Complex evaluation of a classical (real) integral

Yes! For a long time that was thought impossible, but then it was found how to do it using a parallelogram as a contour.

Desbrow, Darrell
On evaluating $\int_{-\infty}^\infty e^{ax(x-2b)}dx$ by contour integration round a parallelogram.
Amer. Math. Monthly 105 (1998), no. 8, 726–731.

According to Desbrow, the parallelogram integral evaluation for the probability integral is due to Mirsky, 1949.

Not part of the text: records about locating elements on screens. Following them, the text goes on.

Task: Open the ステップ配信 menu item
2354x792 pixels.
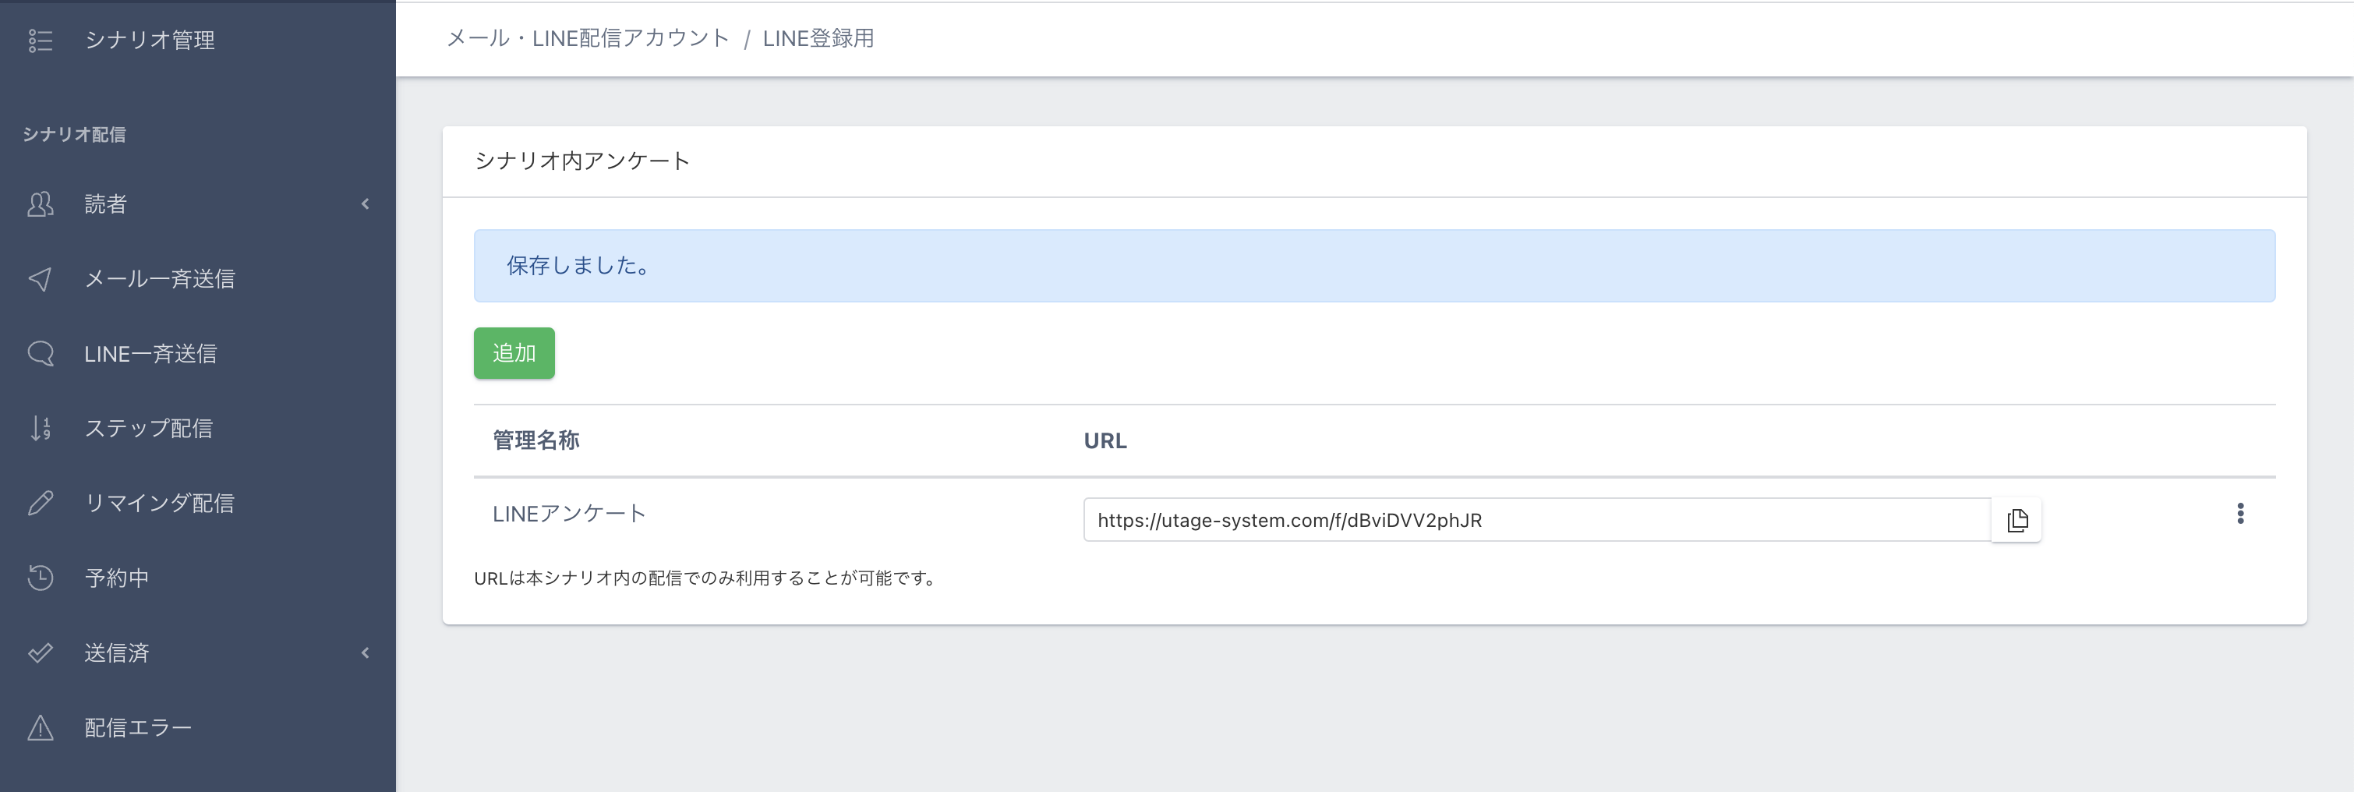Action: point(148,428)
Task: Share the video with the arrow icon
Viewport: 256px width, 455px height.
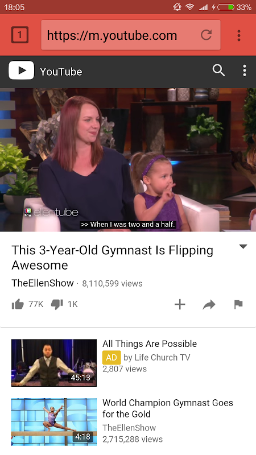Action: point(209,304)
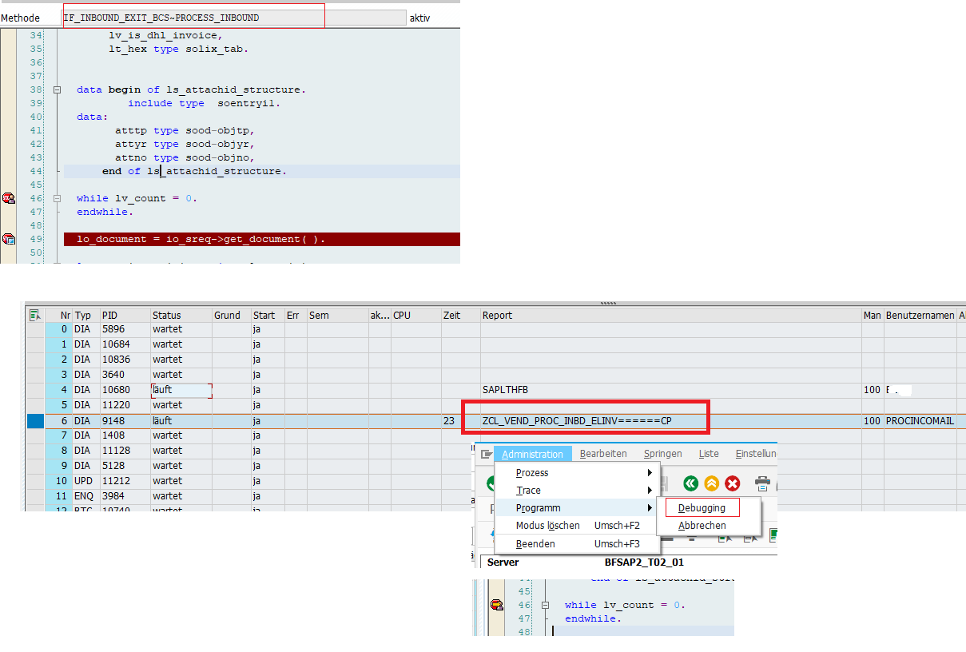
Task: Click breakpoint icon at line 46 in lower snippet
Action: [x=496, y=605]
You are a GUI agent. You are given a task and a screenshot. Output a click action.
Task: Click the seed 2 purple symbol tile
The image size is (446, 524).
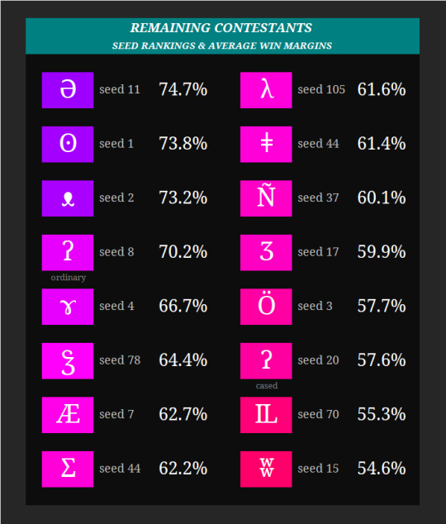(68, 198)
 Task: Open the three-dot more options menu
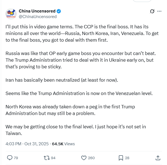pos(159,11)
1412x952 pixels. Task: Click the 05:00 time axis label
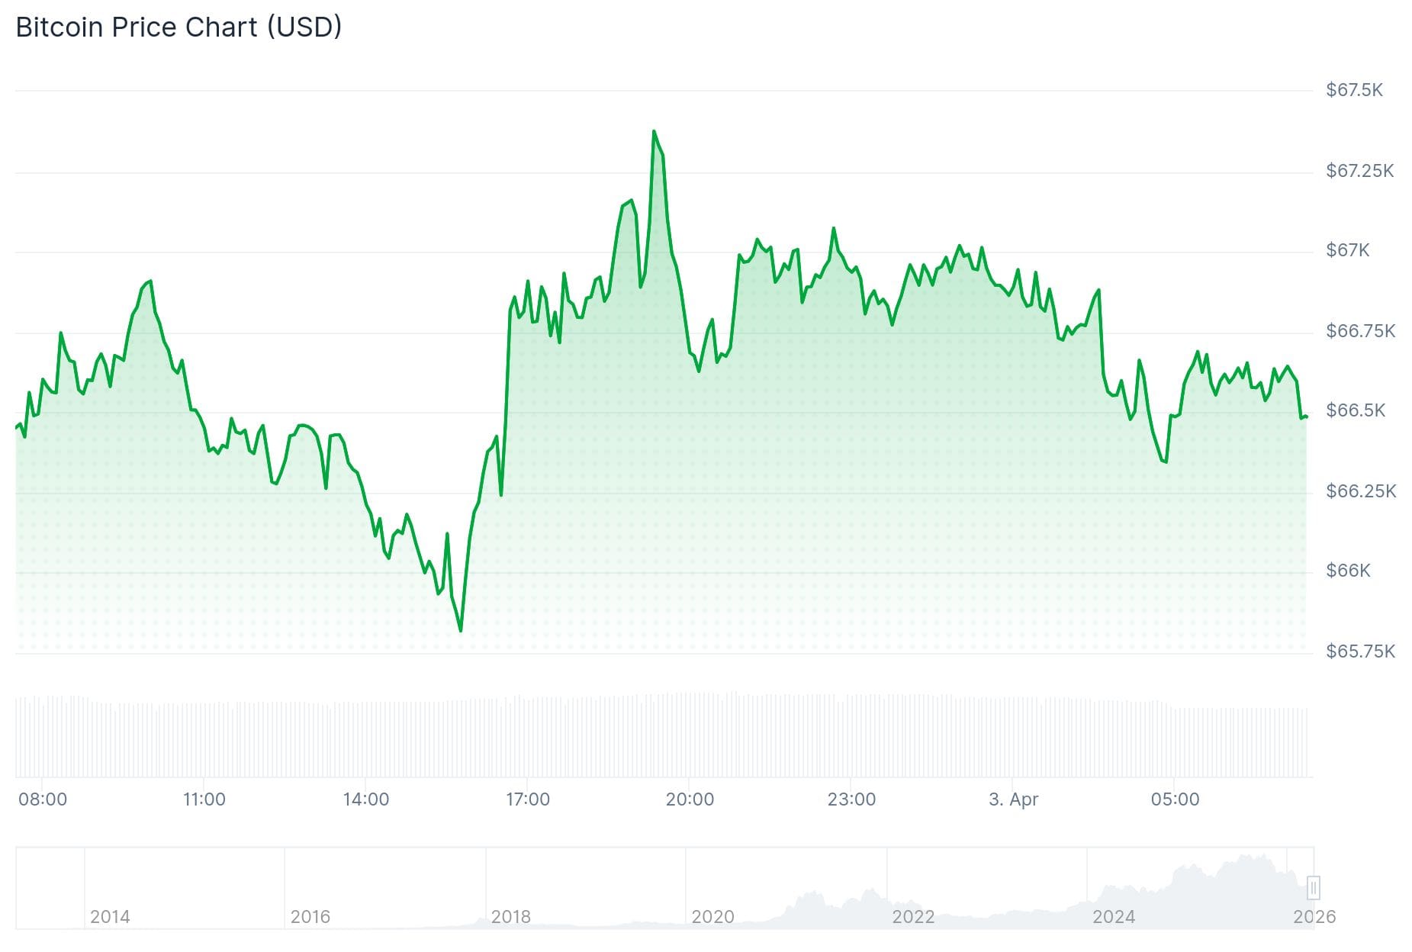[x=1175, y=799]
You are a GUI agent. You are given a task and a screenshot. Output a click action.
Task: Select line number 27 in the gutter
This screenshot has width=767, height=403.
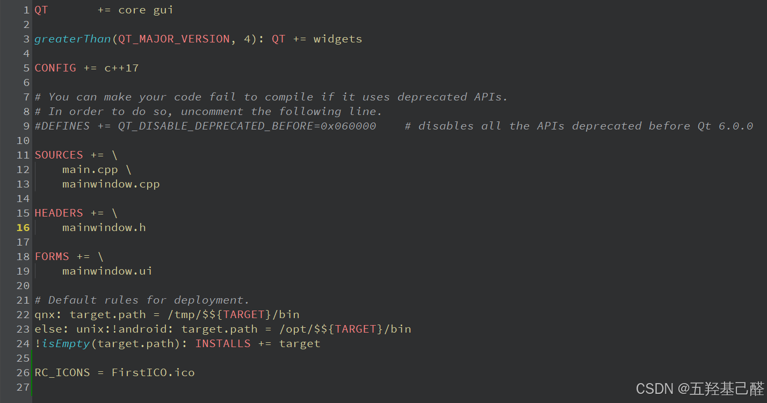click(23, 387)
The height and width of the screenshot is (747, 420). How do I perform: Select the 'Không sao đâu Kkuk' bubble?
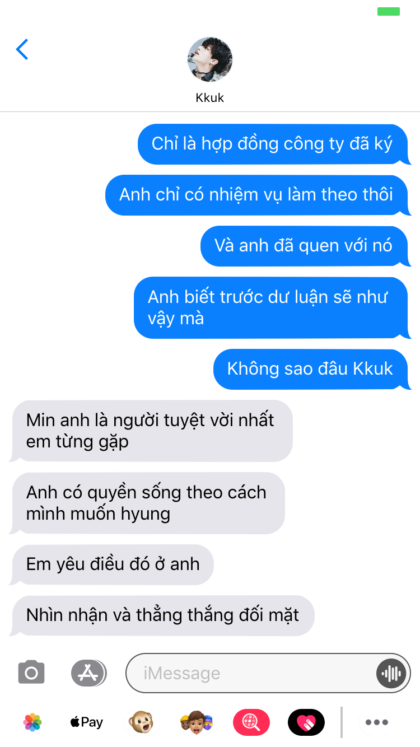[x=312, y=369]
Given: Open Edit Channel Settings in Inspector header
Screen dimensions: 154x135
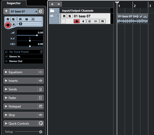Looking at the screenshot, I should (x=40, y=11).
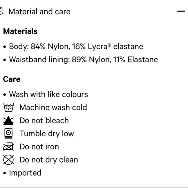Click the Lycra registered trademark symbol
This screenshot has height=188, width=188.
[x=109, y=45]
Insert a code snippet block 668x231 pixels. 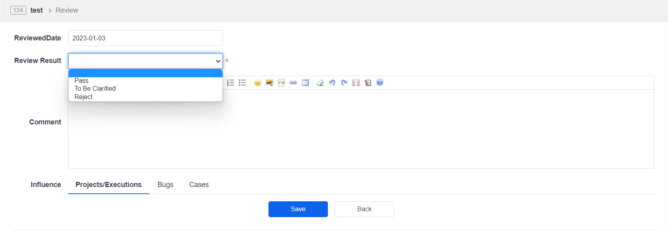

In the Portuguese book Variável Complexa by Maria A. Carreira and Maria S. M. de Nápoles, McGraw-Hill, 1997, this is evaluated in chapter 6, exercise 23. The function $$\begin{equation*} f(z)=\frac{e^{i\pi z^{2}}}{\sin \left( \pi z\right) } \end{equation*}$$ is integrated around the following paralellogram $$\gamma _{1,3}(t) =te^{i\pi /4}\pm 1/2\qquad -r\leq t\leq r$$ $$\gamma _{2,4}(t) =\mp re^{i\pi /4}+t\qquad -1/2\leq t\leq 1/2. $$ The computation shows that $$\begin{equation*} 2\pi i\text{ }\mathrm{res}(f,0)=2i=\lim_{r\rightarrow +\infty }\frac{4i}{ \sqrt{\pi }}\int_{0}^{r/\sqrt{\pi }}e^{-x^{2}}dx. \end{equation*}$$

If you take $$g(z)=\sum_{r=0}^{m-1}e^{\pi i a (z+r)^2/m}$$ and integrate $f(z)=\frac{g(z)}{e^{2\pi iz}-1}$ around the same parallelogram, you will get reciprocity law for quadratic Gauss sums: if the product $ma$ is even then $$S(a, m)= \sqrt{\frac ma}\frac{1+i}{\sqrt{2}}\overline{ S(m, a)}, $$ where $$S(a,m)=\sum_{r=0}^{m-1}e^{\pi i a r^2/m}.$$ In particular this observation allows to calculate quadratic Gauss sum (just take $a=2$). This example is taken from Apostol, T. M. Introduction to analytic number theory Springer-Verlag, 1976, section 9.10.